### TEXT EXTRACT

<<<<

Parenting with Purpose

For a long time, most parenting styles fell into four main categories: authoritarian, authoritative, permissive, and uninvolved. Authoritarian parents tend to have high demands on their children but are low in nurturing. Authoritative parents also have high demands but are more in tune with the needs of their children. They offer guidance and encouragement, forming an emotional bond with their children that authoritarian parents lack. Permissive parents are warm and nurturing but have few expectations or rules they enforce for their children. Uninvolved parents provide for the basic needs of their children but are typically disengaged with their children and have few expectations for them. Of these, experts say authoritative parenting produces children who are more likely to get along with their peers, have success in school, and become independent and self-sufficient.

Yet, in recent years, there have been a few different parenting styles that have popped up for a variety of reasons. In the 80’s came the rise of helicopter parents, likely in response to increased awareness of child abductions. More recently, you have likely heard of gentle parenting, free-range parenting, attachment parenting, type C parenting, and maybe even panda parenting.

Honestly, it can get overwhelming trying to figure out what is the best fit for you, your spouse (or ex), and your child. The good news is God knows exactly what your child needs, AND He offers grace when we miss the mark. While experts may have some wise advice to give us, we, more importantly, have access to God’s wisdom. We can learn from the One who created both parenting and the one or ones you are parenting. 

So, what wisdom does Scripture give us for parenting?

First, sometimes, especially in the teen years, we need to be reminded that children are a blessing from God. (Psalm 137:3) Yes, they can drive us crazy with their attitude, sass, and know-it-all mentality at times, but as parents of young adults can attest, it is only a phase and does get better! Our job during this phase is to be the adults even when they push our buttons, have more patience than we think possible, rely on the Holy Spirit for this, and model Christ’s love to them.

Scripture also emphasizes the importance of discipleship. Proverbs 22:6 tells us, “Train a child in the way he should go, and when he is old, he will not turn from it.” While this is not necessarily a promise, it is a best practice to help our children become lifelong followers of Jesus. Looking at raising our teens through the lens of discipleship also helps us have a vision for parenting. The world’s view of parenting often vacillates between being your child’s best friend or a form of behavior management. God’s view of parenting is guiding, teaching, and encouraging your child to know and follow Jesus. Our goal is not so much for obedient children as for children with a heart to follow Christ and submit to His authority. This view can shape the way we discipline or correct our teens, being sure to teach Biblical principles and the why behind the rules we ask them to follow. As our teens get older and have more autonomy to make their own decisions, we will hopefully have the opportunity to play the role of adviser or consultant, asking them questions about how their faith and beliefs play into the decisions they are making. Our job is to keep pointing them to Christ.

>>>>

### EXERCISE TASKS
[a] Decide whether each statement below agrees with the parenting text, answering yes or no and quoting the words from the text that settle it.
(i) Permissive parents enforce many rules for their children.
(ii) Helicopter parents rose to prominence in the 80s.
(iii) The text treats Proverbs 22:6 as a guaranteed promise.
[b] Please answer these questions from the parenting text.
(i) Which parenting style do experts say produces children who are more likely to get along with their peers?
(ii) What is God's view of parenting, according to the text?
(iii) What role might parents play as teens get older and gain more autonomy?
[c] Carry on the parenting text from its last sentence.

### DATA LINES
<<<<

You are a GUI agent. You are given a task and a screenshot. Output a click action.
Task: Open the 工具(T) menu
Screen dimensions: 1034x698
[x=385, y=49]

>>>>

### RESULTS FOR EACH TASK
[a]
(i) No: "have few expectations or rules they enforce for their children"
(ii) Yes: "In the 80’s came the rise of helicopter parents"
(iii) No: "While this is not necessarily a promise, it is a best practice"

[b]
(i) Authoritative parenting.
(ii) Guiding, teaching, and encouraging your child to know and follow Jesus.
(iii) The role of adviser or consultant.

[c]
One of the best ways to disciple our teens is to model a godly life. The saying that “more is caught than taught” is especially true for our children during their teenage years. While they may tune us out when we are trying to correct or teach them, they can’t help but see the way we live our daily lives. Living a life of integrity and pursuing our own relationship with Jesus can have an incredible impact on our teens and who they become.

The bottom line is this: Our teens need love, patience, discipleship, and someone who is forever pointing them toward following Jesus. The way this is done can look a little different in different homes and with different children. And we have a heavenly Father who is eager to give us wisdom … and strength … and patience … and everything else we need to parent our kids. Remember, God has chosen you as the perfect parent for your child.

Here’s one last note: none of us had perfect parents. Hopefully, most of us had parents who did the best they could. Yet, even so, some of us may have wounds that have been difficult to heal.  Fortunately, we do have a perfect parent in God the Father. He has all the qualities of a perfect mother and father and promises to provide us with all we need (Phil 4; 2 Peter 1:3) and desires to give us good gifts. (Matt 7:11) As we look to Him, He can provide healing and help us to navigate all our parenting struggles.